++++ DATA RECORDS ++++
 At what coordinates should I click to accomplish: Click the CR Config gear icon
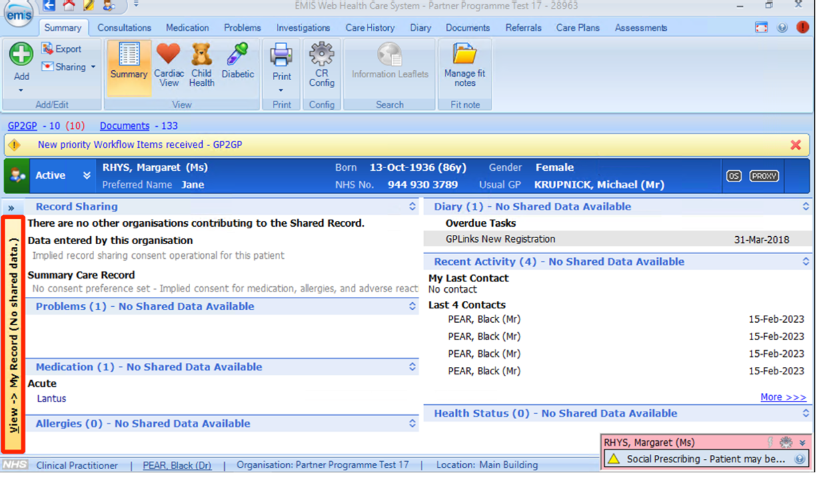coord(321,55)
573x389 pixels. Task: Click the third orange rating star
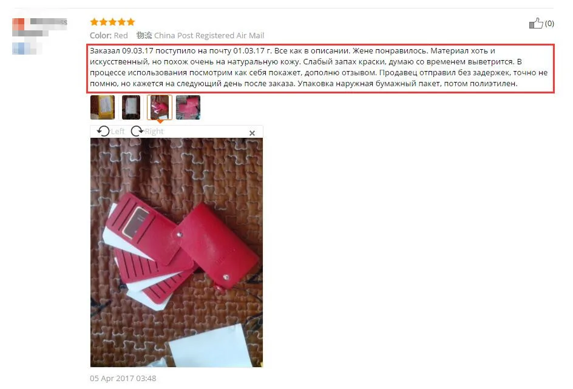tap(112, 22)
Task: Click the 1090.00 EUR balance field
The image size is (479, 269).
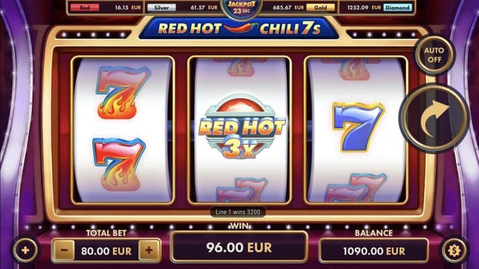Action: click(374, 251)
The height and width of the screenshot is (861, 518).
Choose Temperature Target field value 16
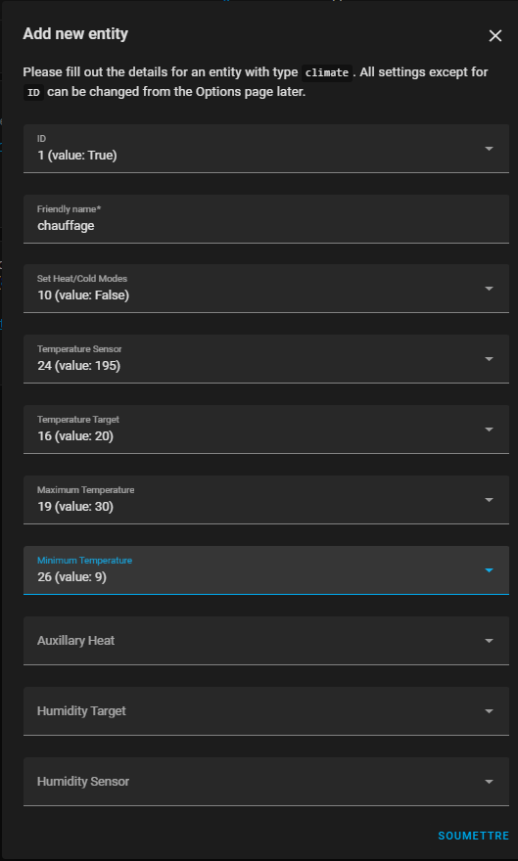[266, 429]
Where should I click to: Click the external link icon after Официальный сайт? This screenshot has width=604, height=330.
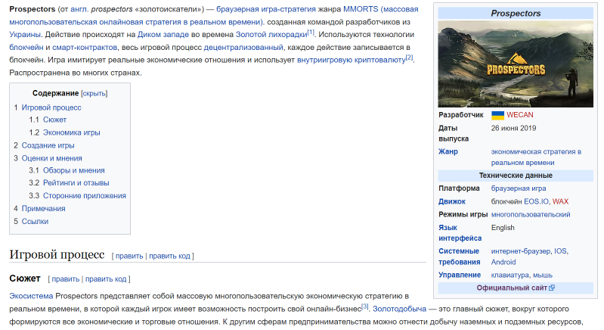point(552,288)
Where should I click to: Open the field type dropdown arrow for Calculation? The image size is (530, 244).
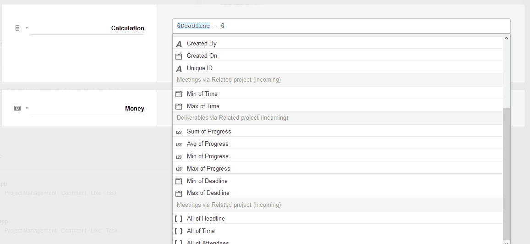[x=27, y=28]
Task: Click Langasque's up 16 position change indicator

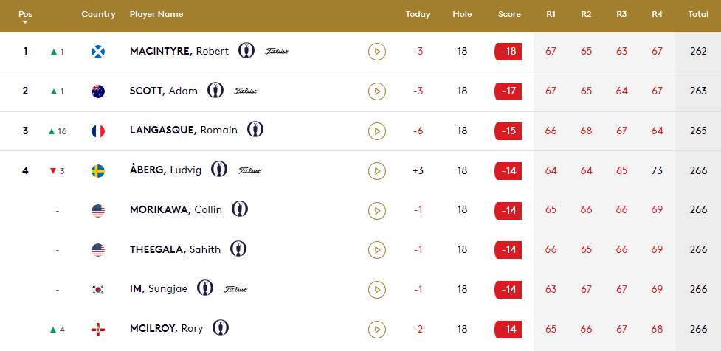Action: (x=58, y=131)
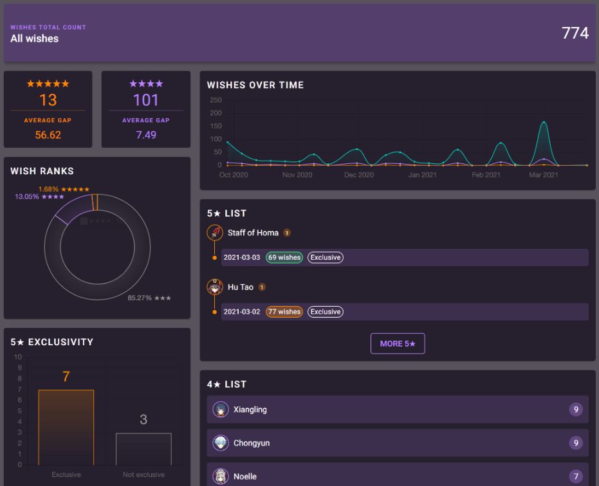Click the Staff of Homa weapon icon
The width and height of the screenshot is (599, 486).
pos(214,233)
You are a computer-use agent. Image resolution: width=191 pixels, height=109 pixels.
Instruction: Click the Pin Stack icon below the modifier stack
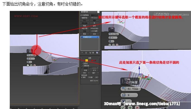(x=82, y=53)
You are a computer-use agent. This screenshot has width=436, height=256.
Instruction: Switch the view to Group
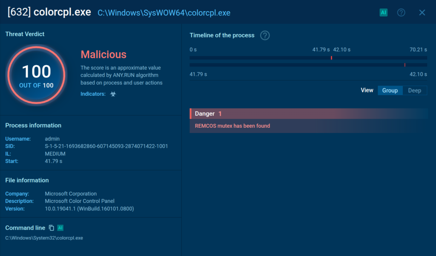(390, 90)
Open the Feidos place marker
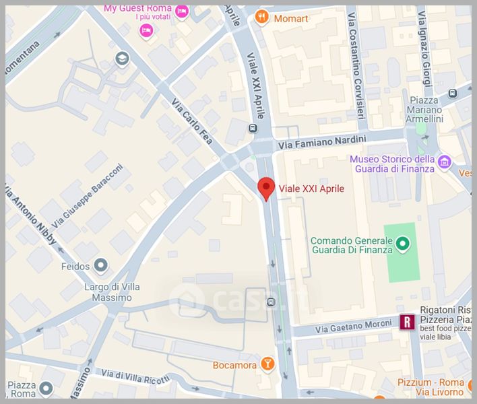The image size is (477, 404). 100,266
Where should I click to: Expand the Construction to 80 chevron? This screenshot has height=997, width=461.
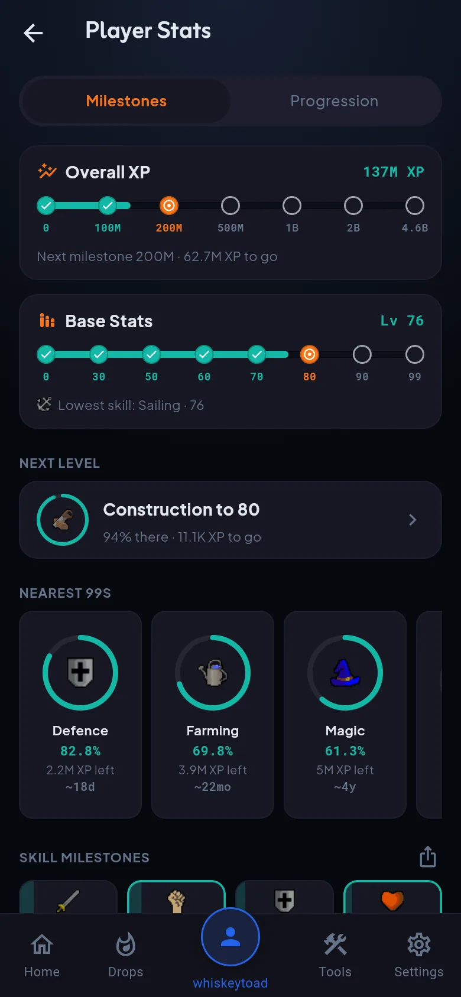[x=413, y=520]
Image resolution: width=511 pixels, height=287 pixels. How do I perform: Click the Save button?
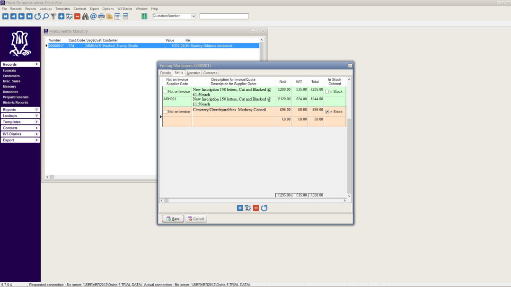click(x=173, y=219)
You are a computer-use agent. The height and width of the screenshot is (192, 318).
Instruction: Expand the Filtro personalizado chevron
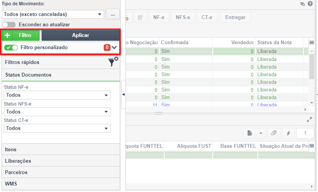(x=114, y=48)
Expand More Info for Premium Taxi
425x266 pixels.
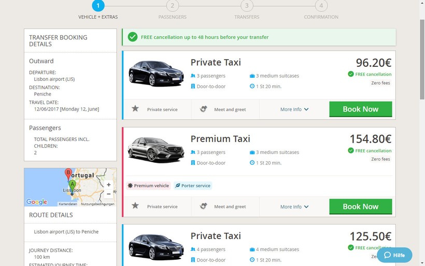click(294, 207)

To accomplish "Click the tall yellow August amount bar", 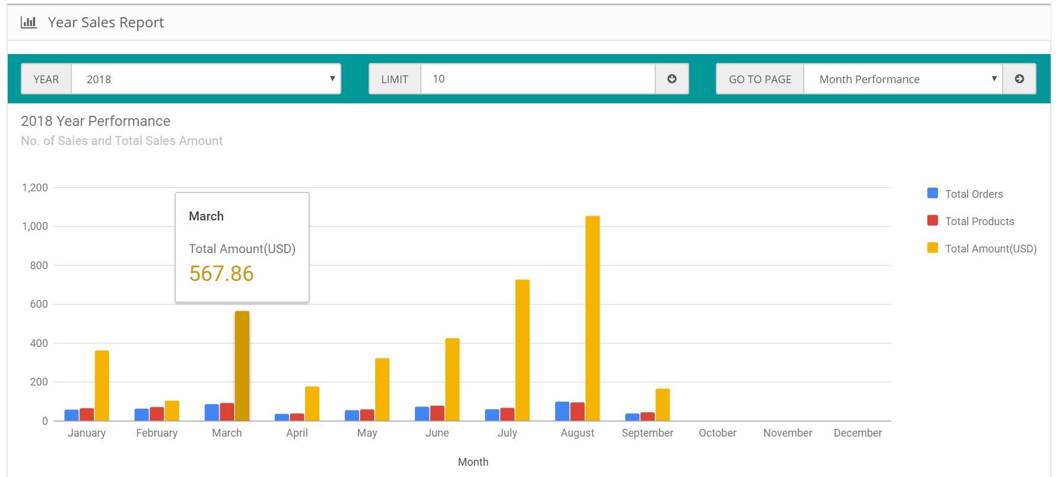I will click(592, 318).
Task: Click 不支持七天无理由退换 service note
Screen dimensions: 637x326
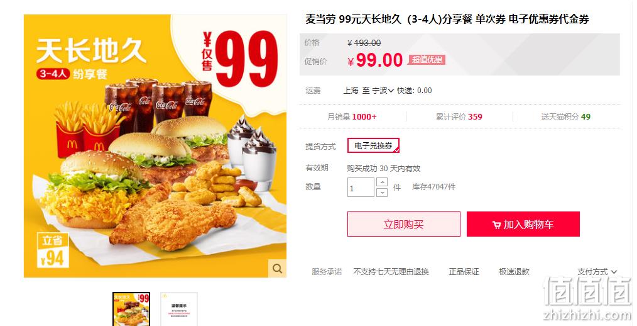Action: click(x=391, y=271)
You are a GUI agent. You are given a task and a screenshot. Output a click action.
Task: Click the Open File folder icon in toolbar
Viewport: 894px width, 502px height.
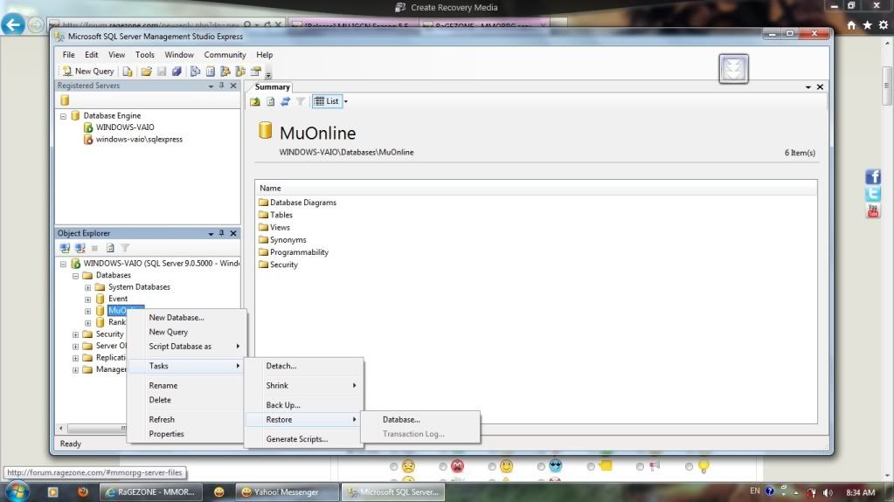[147, 72]
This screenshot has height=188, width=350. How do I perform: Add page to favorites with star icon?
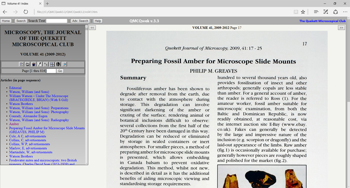pos(303,12)
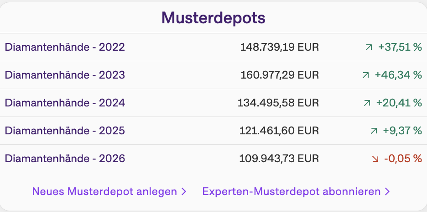Subscribe via Experten-Musterdepot abonnieren link
Screen dimensions: 427x212
point(292,191)
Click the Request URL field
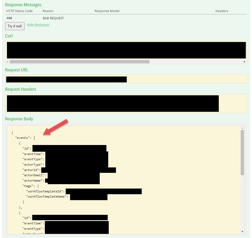Image resolution: width=252 pixels, height=238 pixels. pyautogui.click(x=126, y=79)
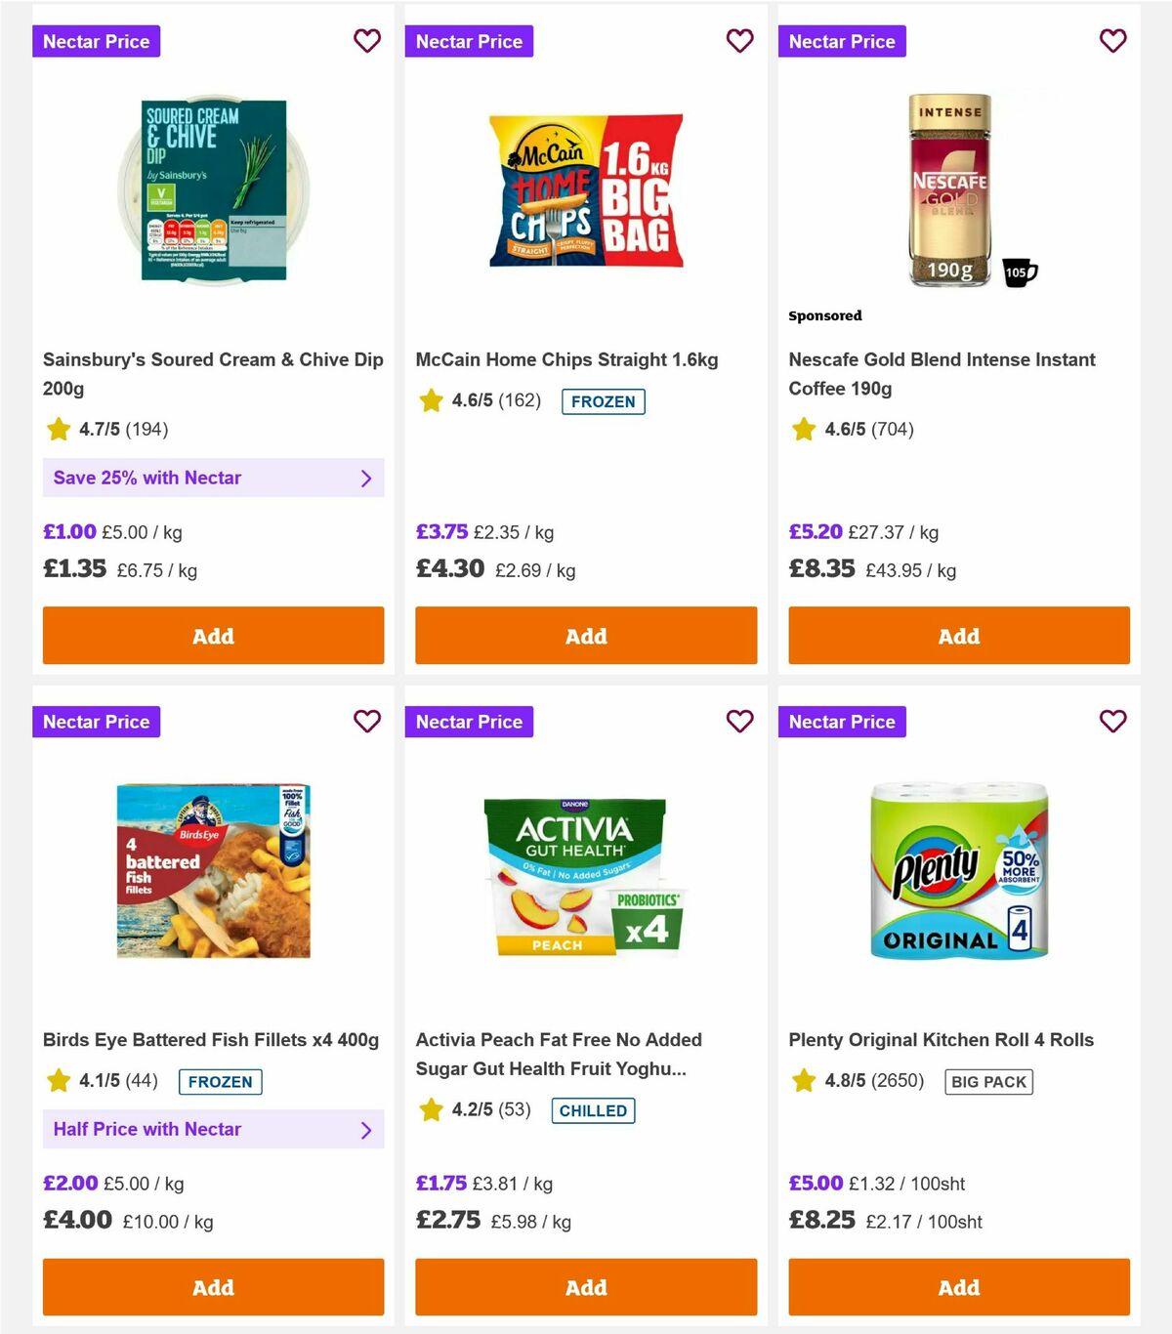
++++
- [TASK STATEMENT]
Reproduce the records above exactly, but only from the line with "The image size is (479, 269)." up to and including the line with "You are a computer-use agent. Image". Leave the pictures out.

- [ANSWER SPACE]
The image size is (479, 269).
Action: click(374, 251)
The height and width of the screenshot is (861, 518).
Choose Temperature Target field value 16
[266, 429]
Where should I click to: Click the external link icon after Официальный сайт? This screenshot has width=604, height=330.
point(552,288)
Where should I click to: Open the field type dropdown arrow for Calculation? The image size is (530, 244).
[x=27, y=28]
Task: Click Langasque's up 16 position change indicator

Action: (x=58, y=131)
Click the Staff of Homa weapon icon
The width and height of the screenshot is (599, 486).
pos(214,233)
You are a computer-use agent. Image resolution: width=191 pixels, height=109 pixels.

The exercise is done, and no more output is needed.